Monday, April 10, 2006

I think the Bush administration approved the Plame leak

The new official story doesn't make any sense.
The story is now that the Bush administration wanted to refute Joe Wilson by leaking to Judy Miller that the National Intelligence Estimate supported the uranium-from-Niger claim
But this claim had already been discredited before the "leak" occurred.
Here is the timeline:

July 6, 2003 - The New York Times publishes Joe Wilson's Op-Ed "What I Didn't Find in Africa"
July 7 - The White House retracts the Niger allegation, which was its first admission of a flaw in the case for war
July 8 - Scooter Libby meets with New York Times reporter Judith Miller over a two-hour breakfast and supposedly leaks the NIE story
July 11 - George Tenet issues a statement taking the heat for the 16 words, that they should not have been included in the SOTU.
July 13 - Novak's column "Mission to Niger" published: Plame outed to public.
July 18 - A declassified version of the NIE is released. (Newsweek)


So the seeking-uranium-in-Niger story was already toast by the time Libby and Miller met.

• **EXERCISE REQUIREMENTS**:
a) List every date given in the timeline of the post on the Plame leak.
b) Reproduce the passage of the post on the Plame leak starting at "July 6, 2003" and ending at "in the SOTU.".

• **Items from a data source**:

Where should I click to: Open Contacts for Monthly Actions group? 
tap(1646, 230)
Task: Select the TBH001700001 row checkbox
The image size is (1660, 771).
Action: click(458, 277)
--
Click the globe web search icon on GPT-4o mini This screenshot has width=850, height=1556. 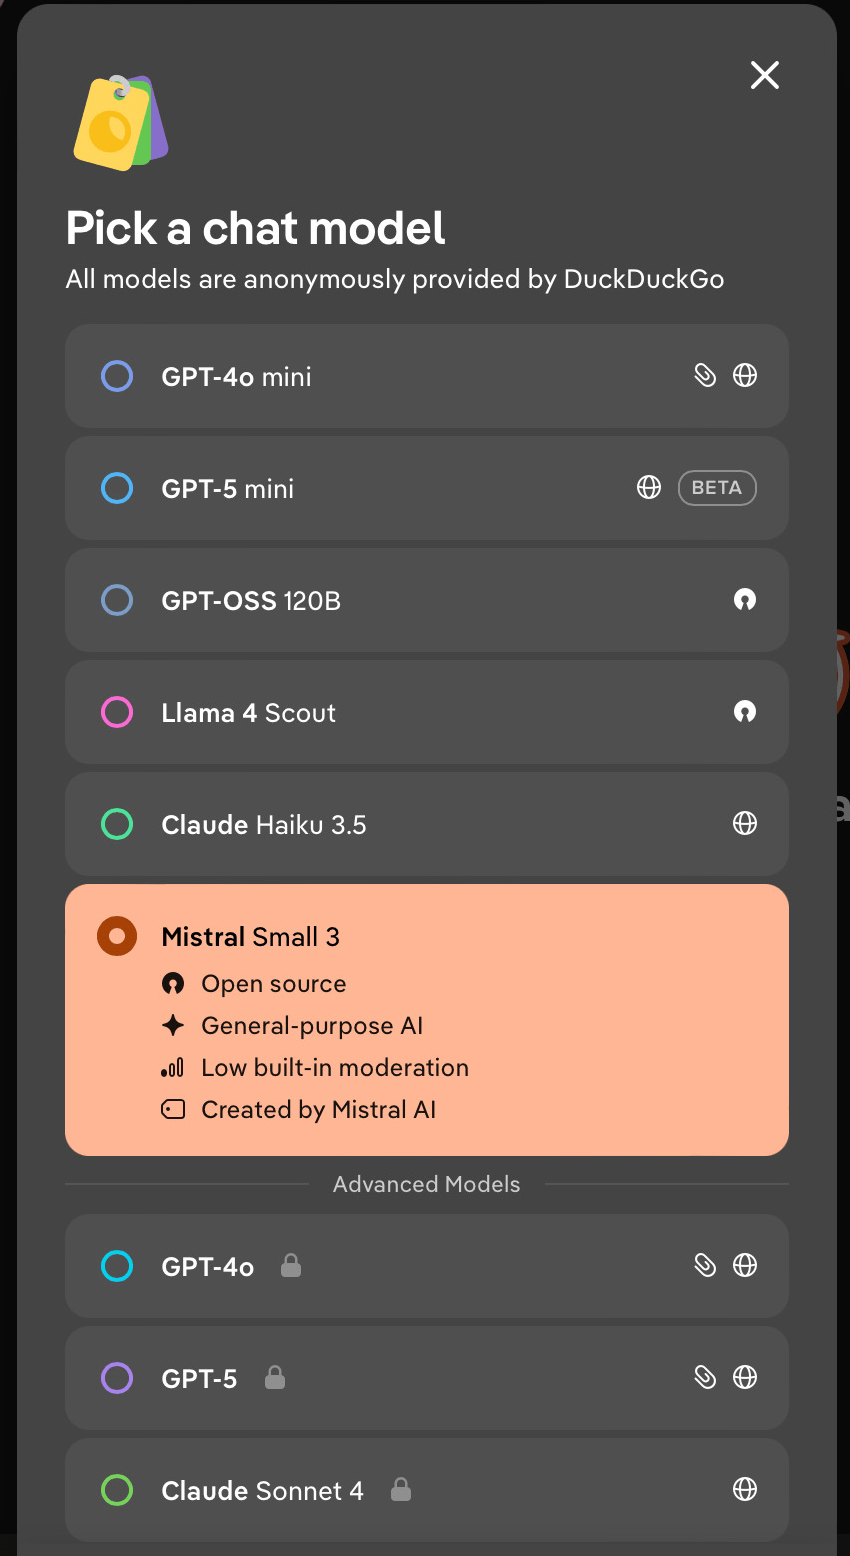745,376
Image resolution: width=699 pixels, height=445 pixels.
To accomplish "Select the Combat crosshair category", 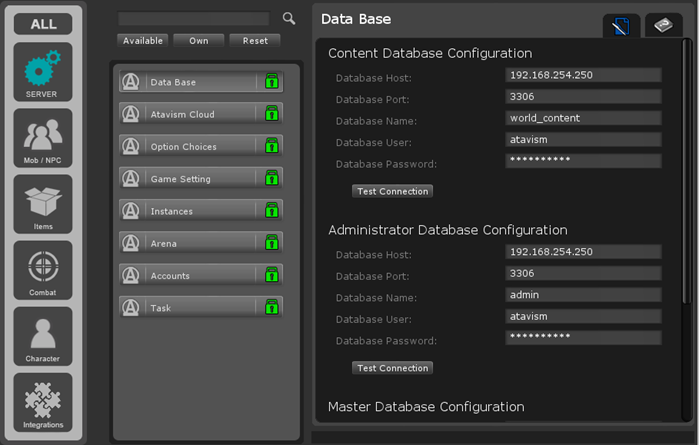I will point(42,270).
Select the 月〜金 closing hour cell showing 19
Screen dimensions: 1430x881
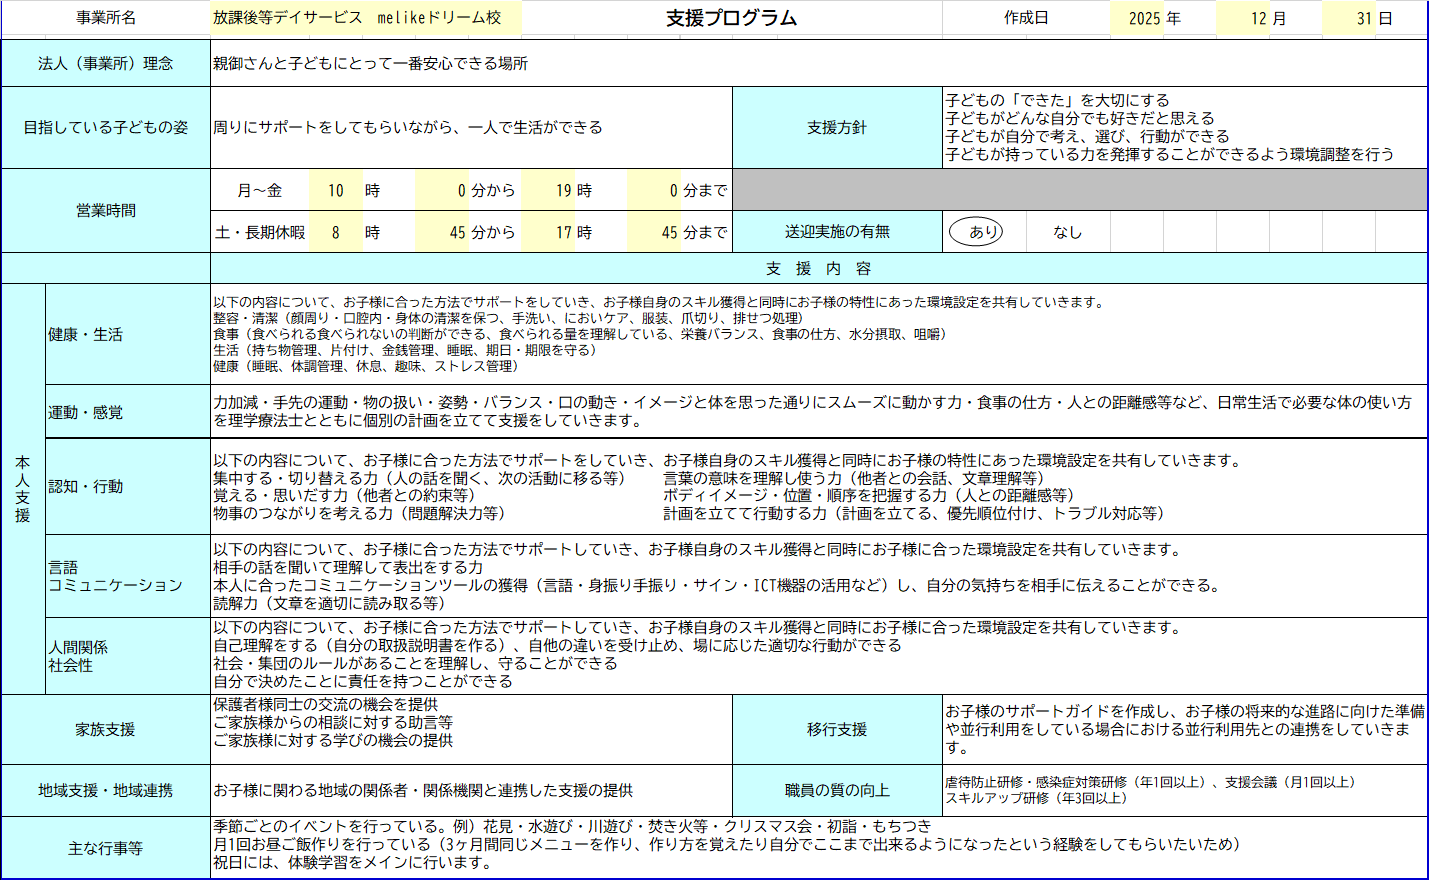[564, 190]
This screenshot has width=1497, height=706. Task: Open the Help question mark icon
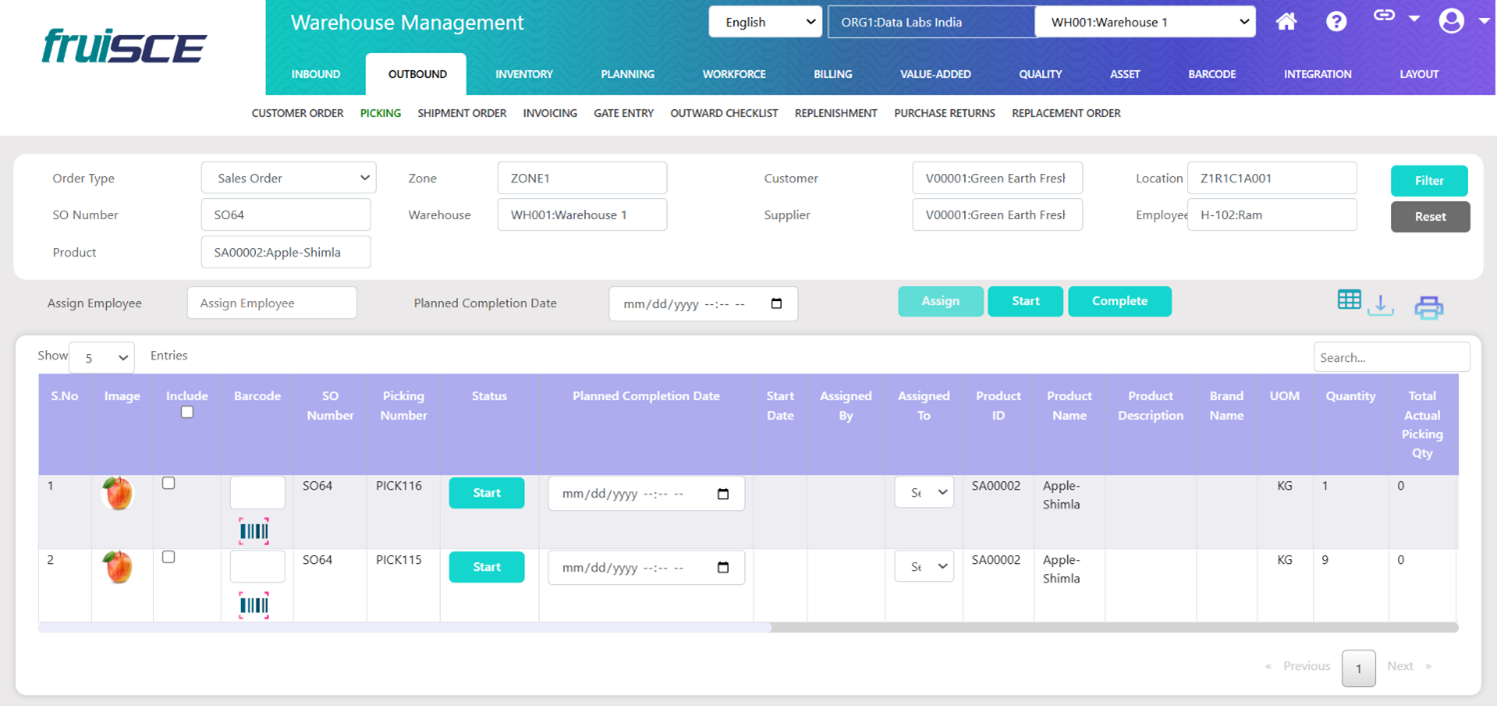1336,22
* * *
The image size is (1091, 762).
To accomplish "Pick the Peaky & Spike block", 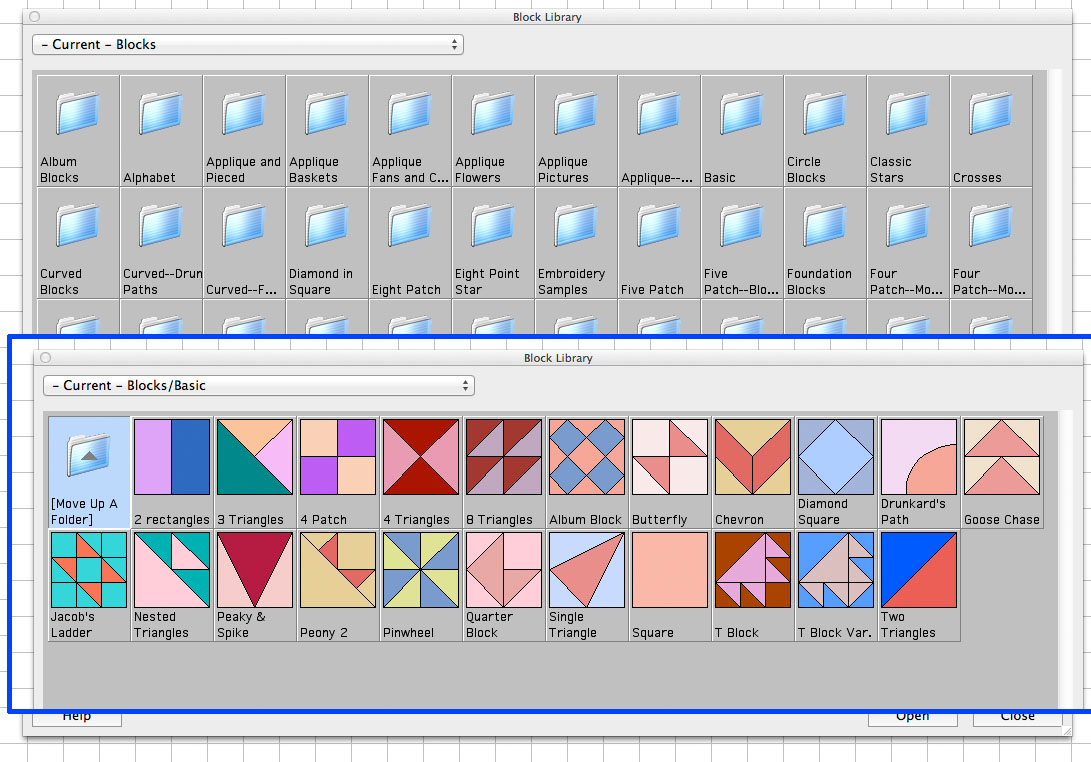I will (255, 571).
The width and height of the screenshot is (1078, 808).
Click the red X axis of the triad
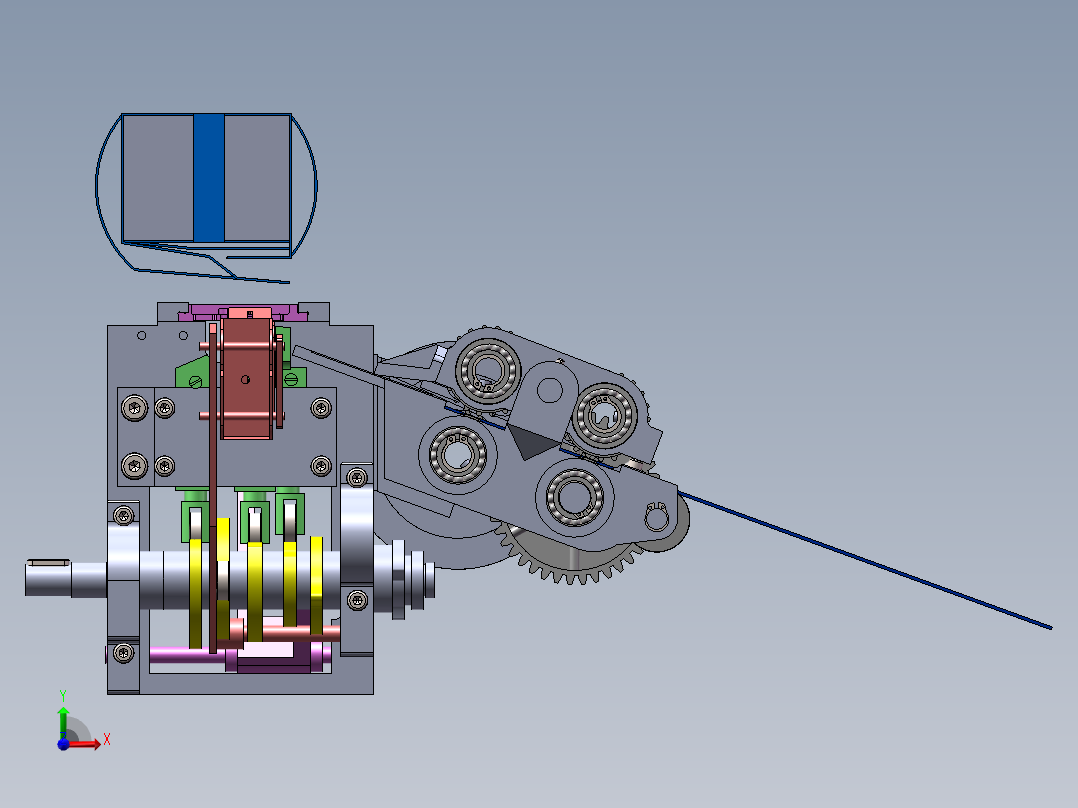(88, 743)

• **RESPONSES BY TASK**:
a)
July 6, 2003
July 7
July 8
July 11
July 13
July 18

b)
July 6, 2003 - The New York Times publishes Joe Wilson's Op-Ed "What I Didn't Find in Africa"
July 7 - The White House retracts the Niger allegation, which was its first admission of a flaw in the case for war
July 8 - Scooter Libby meets with New York Times reporter Judith Miller over a two-hour breakfast and supposedly leaks the NIE story
July 11 - George Tenet issues a statement taking the heat for the 16 words, that they should not have been included in the SOTU.